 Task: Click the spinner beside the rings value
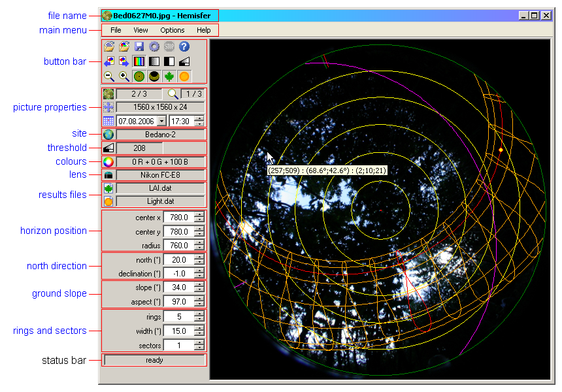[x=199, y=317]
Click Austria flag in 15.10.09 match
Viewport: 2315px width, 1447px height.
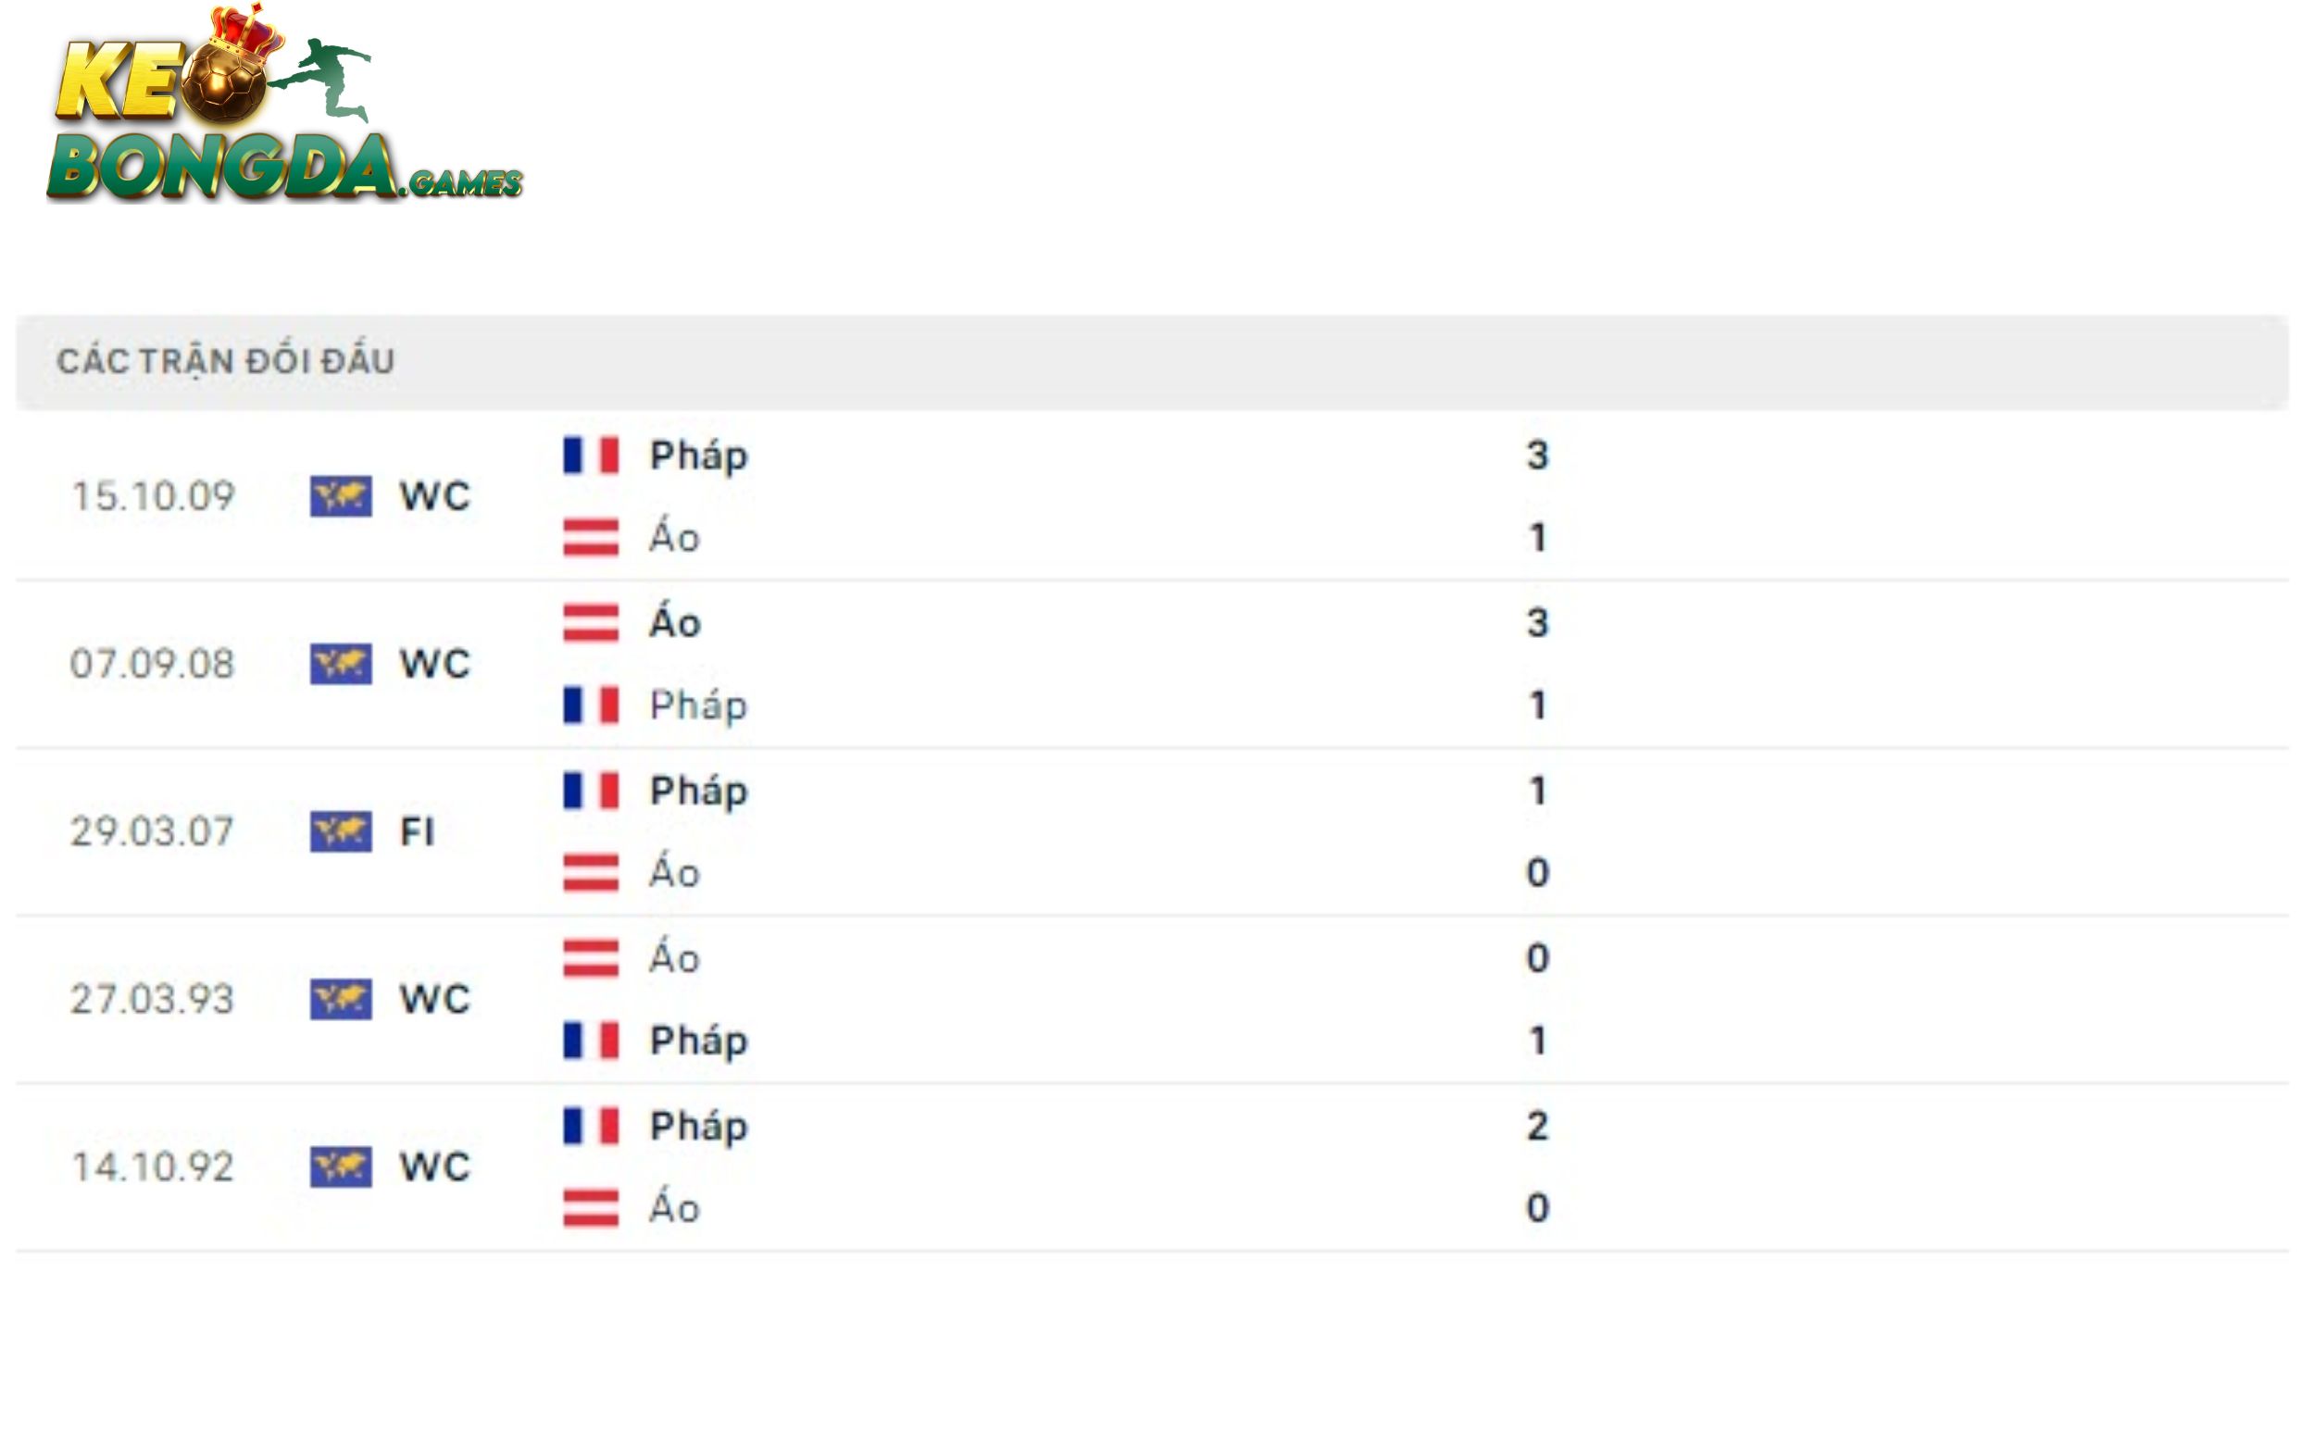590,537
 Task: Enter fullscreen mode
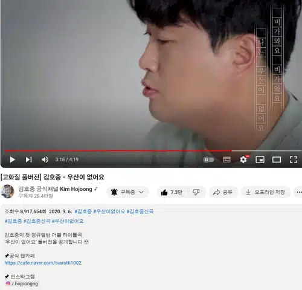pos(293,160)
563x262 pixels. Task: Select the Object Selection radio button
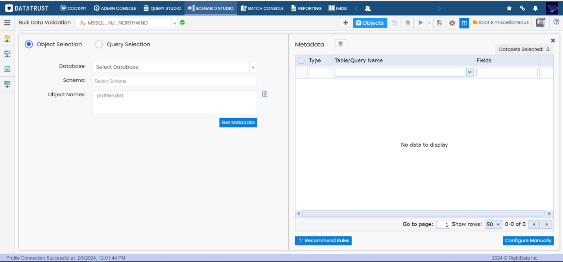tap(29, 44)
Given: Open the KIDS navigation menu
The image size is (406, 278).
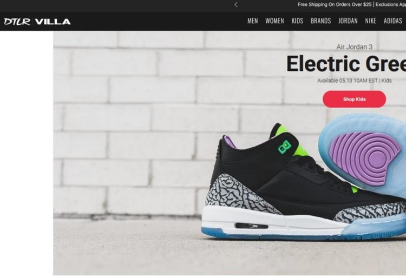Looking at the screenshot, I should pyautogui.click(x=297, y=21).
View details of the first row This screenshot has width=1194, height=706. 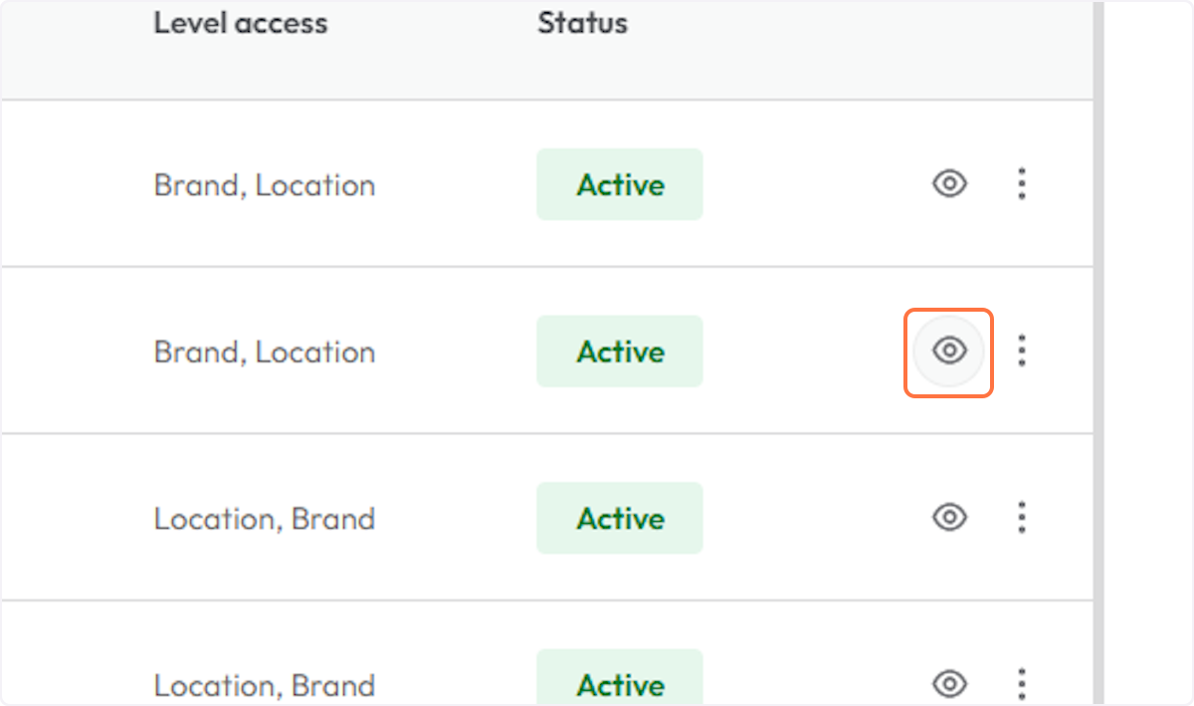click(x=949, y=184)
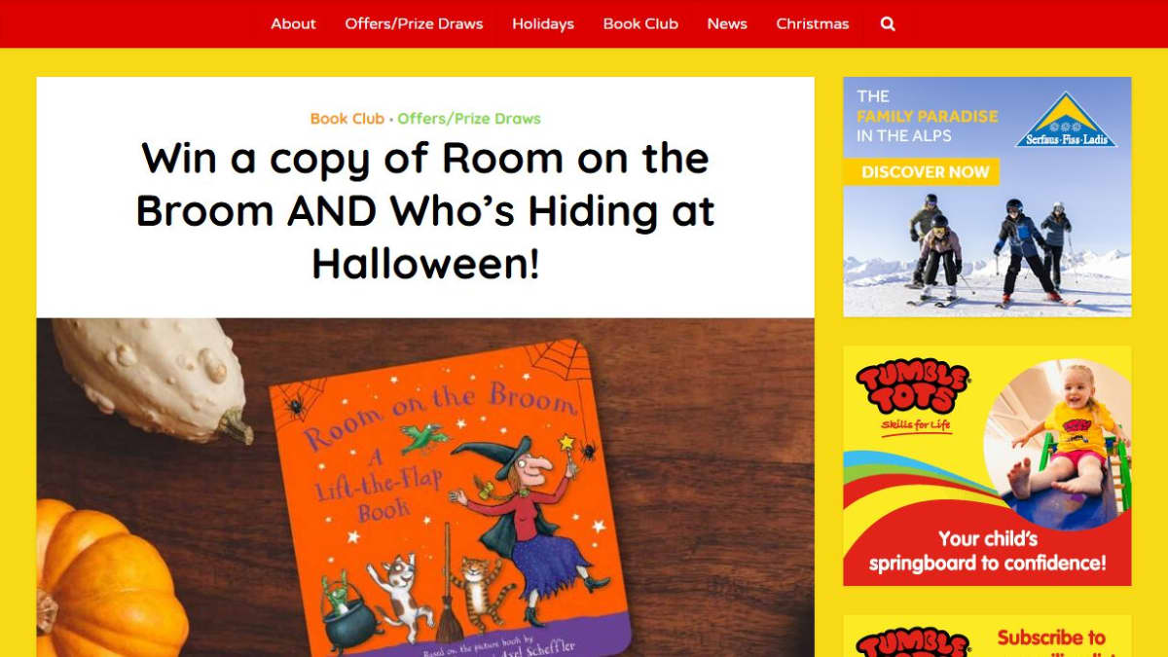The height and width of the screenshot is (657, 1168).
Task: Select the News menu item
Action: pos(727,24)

________________________________________

What you should do:
Give back the material exactly as written, from its first line to the line that contains "Given: Open the KIDS navigation menu", and leave out the pictures.

Written response:
 Task: Click the spinner beside the rings value
[x=199, y=317]
Click Austria flag in 15.10.09 match
Viewport: 2315px width, 1447px height.
590,537
 Task: Enter fullscreen mode
pos(293,160)
563x262 pixels. Task: Select the Object Selection radio button
tap(29, 44)
Given: Open the KIDS navigation menu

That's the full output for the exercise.